What a great question in the context of this thread!  This use of tense is a way of foregrounding rather than a way of showing relative time.  The historical present is used in literary work to give a sense of immediacy to past action and to distinguish one set of events in the past from other events that are less salient.  It's found back in Middle English in works like Malory's Morte d'Arthur where he uses it as a part of more complex shifts in deixis to set off important shifts in the narrative.  It'll combine, for example, with shifts from distal demonstratives (that) to proximal (this), from distal adverbs (then, there) to proximal adverbs (now, here), and from third person narrative to first and second.

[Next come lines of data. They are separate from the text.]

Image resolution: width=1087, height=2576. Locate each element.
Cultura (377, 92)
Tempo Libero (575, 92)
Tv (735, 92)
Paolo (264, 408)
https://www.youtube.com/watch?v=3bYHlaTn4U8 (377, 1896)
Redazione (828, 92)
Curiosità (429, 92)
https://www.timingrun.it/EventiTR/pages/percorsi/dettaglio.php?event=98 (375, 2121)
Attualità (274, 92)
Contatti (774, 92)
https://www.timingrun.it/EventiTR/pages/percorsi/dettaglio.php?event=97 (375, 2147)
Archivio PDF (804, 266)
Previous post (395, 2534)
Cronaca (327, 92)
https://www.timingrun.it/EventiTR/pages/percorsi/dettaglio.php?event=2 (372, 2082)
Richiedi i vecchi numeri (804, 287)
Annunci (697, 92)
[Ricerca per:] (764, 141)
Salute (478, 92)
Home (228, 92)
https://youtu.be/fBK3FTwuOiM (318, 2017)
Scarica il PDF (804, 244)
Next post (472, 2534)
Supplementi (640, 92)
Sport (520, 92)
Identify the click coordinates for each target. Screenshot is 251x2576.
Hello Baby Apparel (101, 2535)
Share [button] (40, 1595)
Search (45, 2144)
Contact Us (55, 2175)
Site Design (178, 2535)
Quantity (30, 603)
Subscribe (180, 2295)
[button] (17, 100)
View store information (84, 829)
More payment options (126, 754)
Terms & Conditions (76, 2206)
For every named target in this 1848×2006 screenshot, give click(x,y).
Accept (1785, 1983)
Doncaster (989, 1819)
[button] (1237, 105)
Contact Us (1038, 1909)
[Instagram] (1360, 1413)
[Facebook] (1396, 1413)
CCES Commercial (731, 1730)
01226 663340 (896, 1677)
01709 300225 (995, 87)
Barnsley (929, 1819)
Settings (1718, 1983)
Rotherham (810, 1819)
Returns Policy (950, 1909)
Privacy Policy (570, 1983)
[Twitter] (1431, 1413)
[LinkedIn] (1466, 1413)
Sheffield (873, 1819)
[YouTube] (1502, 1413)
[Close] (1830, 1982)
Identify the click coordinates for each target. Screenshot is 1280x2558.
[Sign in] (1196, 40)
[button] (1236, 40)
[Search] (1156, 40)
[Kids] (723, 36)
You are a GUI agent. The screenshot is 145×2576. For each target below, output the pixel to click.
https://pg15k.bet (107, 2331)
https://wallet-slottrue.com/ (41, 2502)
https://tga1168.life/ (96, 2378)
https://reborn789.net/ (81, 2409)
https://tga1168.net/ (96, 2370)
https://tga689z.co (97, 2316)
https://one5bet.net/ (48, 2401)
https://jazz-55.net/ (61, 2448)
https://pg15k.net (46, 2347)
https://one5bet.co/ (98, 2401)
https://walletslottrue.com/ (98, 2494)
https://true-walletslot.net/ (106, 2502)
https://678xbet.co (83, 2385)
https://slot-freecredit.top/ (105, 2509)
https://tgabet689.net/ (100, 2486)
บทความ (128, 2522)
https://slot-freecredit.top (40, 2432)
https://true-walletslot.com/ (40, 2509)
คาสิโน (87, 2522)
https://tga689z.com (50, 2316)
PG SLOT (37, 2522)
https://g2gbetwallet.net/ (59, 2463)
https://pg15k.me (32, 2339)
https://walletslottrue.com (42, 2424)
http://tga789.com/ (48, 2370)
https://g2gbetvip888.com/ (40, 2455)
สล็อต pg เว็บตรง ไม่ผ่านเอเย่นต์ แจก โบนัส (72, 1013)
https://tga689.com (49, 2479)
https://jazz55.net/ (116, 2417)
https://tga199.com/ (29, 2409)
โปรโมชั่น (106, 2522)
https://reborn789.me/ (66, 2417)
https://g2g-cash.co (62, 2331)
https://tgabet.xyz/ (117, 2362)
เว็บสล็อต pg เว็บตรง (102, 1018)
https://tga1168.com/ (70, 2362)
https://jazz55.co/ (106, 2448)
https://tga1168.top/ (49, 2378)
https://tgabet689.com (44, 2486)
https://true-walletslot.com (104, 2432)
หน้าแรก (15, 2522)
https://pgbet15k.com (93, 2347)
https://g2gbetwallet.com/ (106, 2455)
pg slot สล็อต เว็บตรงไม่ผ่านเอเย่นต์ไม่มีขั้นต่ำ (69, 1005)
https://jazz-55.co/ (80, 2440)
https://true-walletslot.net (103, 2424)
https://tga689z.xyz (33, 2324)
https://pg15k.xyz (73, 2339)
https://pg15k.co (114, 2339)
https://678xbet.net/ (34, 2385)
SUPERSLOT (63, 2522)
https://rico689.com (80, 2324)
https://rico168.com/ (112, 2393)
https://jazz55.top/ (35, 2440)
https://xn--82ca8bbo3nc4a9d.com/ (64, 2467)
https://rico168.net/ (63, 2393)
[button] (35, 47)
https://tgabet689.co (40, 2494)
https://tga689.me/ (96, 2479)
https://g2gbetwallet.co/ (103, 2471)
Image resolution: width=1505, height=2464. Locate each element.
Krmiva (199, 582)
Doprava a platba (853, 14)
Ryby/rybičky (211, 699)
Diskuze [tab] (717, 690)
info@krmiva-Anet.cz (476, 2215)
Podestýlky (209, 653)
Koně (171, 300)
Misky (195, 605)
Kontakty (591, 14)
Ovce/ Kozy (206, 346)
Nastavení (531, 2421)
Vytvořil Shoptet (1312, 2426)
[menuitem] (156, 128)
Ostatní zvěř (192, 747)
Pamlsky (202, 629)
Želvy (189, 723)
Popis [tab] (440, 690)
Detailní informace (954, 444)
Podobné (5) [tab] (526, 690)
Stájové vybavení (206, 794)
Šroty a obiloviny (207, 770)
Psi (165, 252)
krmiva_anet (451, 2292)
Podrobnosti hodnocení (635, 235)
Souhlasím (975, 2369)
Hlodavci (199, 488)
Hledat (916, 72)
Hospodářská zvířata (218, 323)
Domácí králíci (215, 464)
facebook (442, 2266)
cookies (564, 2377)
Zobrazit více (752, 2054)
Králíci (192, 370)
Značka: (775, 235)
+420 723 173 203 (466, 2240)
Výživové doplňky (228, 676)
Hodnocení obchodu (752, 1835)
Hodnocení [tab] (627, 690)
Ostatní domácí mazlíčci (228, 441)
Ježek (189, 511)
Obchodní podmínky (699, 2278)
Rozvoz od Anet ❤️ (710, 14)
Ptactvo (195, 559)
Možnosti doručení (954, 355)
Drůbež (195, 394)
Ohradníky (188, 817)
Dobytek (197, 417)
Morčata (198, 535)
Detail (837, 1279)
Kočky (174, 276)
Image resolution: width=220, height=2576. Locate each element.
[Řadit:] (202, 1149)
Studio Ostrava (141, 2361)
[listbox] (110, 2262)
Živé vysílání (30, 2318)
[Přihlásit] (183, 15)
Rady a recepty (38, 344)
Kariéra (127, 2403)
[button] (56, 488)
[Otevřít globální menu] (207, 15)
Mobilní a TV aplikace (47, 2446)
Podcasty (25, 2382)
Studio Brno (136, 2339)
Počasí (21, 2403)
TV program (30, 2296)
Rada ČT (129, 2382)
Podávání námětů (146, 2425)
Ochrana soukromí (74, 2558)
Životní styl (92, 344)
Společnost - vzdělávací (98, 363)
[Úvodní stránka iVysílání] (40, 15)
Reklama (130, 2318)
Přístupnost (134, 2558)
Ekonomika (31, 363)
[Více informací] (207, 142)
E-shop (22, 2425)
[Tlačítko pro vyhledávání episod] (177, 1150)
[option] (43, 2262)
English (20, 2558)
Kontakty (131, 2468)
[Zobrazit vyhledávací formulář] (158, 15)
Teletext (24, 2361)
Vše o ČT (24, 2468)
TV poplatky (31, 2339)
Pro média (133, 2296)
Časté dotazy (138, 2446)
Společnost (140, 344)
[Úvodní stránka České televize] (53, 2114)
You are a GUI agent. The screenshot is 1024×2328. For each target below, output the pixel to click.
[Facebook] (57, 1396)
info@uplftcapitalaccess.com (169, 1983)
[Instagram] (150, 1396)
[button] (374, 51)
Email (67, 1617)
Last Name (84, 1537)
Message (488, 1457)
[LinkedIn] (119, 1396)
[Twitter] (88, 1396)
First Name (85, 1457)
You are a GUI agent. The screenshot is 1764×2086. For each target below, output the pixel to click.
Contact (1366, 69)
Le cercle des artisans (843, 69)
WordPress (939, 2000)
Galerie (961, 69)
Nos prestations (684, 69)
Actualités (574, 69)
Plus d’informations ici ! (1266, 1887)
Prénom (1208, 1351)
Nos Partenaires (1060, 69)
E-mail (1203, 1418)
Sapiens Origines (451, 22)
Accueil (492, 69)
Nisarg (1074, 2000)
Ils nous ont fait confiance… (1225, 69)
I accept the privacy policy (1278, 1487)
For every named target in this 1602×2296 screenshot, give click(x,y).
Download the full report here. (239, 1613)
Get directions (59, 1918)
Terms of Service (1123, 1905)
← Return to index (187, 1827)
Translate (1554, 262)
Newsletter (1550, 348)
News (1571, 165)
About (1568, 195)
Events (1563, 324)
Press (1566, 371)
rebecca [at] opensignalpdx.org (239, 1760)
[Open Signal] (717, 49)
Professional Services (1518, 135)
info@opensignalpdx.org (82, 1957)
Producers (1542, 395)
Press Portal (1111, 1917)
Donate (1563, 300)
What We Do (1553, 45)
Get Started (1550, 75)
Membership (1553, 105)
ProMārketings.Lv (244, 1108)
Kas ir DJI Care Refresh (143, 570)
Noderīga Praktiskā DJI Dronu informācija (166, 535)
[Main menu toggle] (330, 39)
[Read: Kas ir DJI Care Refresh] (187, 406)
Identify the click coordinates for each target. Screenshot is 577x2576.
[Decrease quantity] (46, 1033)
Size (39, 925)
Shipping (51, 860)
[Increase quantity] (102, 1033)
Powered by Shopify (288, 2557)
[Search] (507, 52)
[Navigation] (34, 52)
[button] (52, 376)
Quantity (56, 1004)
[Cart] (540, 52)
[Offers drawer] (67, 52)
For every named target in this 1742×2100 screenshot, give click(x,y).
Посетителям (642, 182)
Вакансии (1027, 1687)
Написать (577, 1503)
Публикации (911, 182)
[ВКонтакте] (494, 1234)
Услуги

Can you make the case that when they cite a narrative event they are making it important, and putting it into the present helps.  Teaching foregrounding and backgrounding techniques is a great way to work important grammatical concepts and vocabulary into the discussion of oral or written texts.  And, of course, part of the problem is that none of your students' other teachers have every taken such an approach.

Herb

 


Hello all,

I'm looking for advice: This year, many of my high school sophomores seem unable (unwilling?) to write about literature in the present tense. They discuss events in a novel, story, etc., only as past tense events. For example, a student wrote in one of his journals for Brave New World: "Bernard was with Lenina when he met John, the Savage." How can I get students to think in the present and write "Bernard is ... he meets" instead? Has anyone else struggled with this problem? I'm looking for teachable moments, here.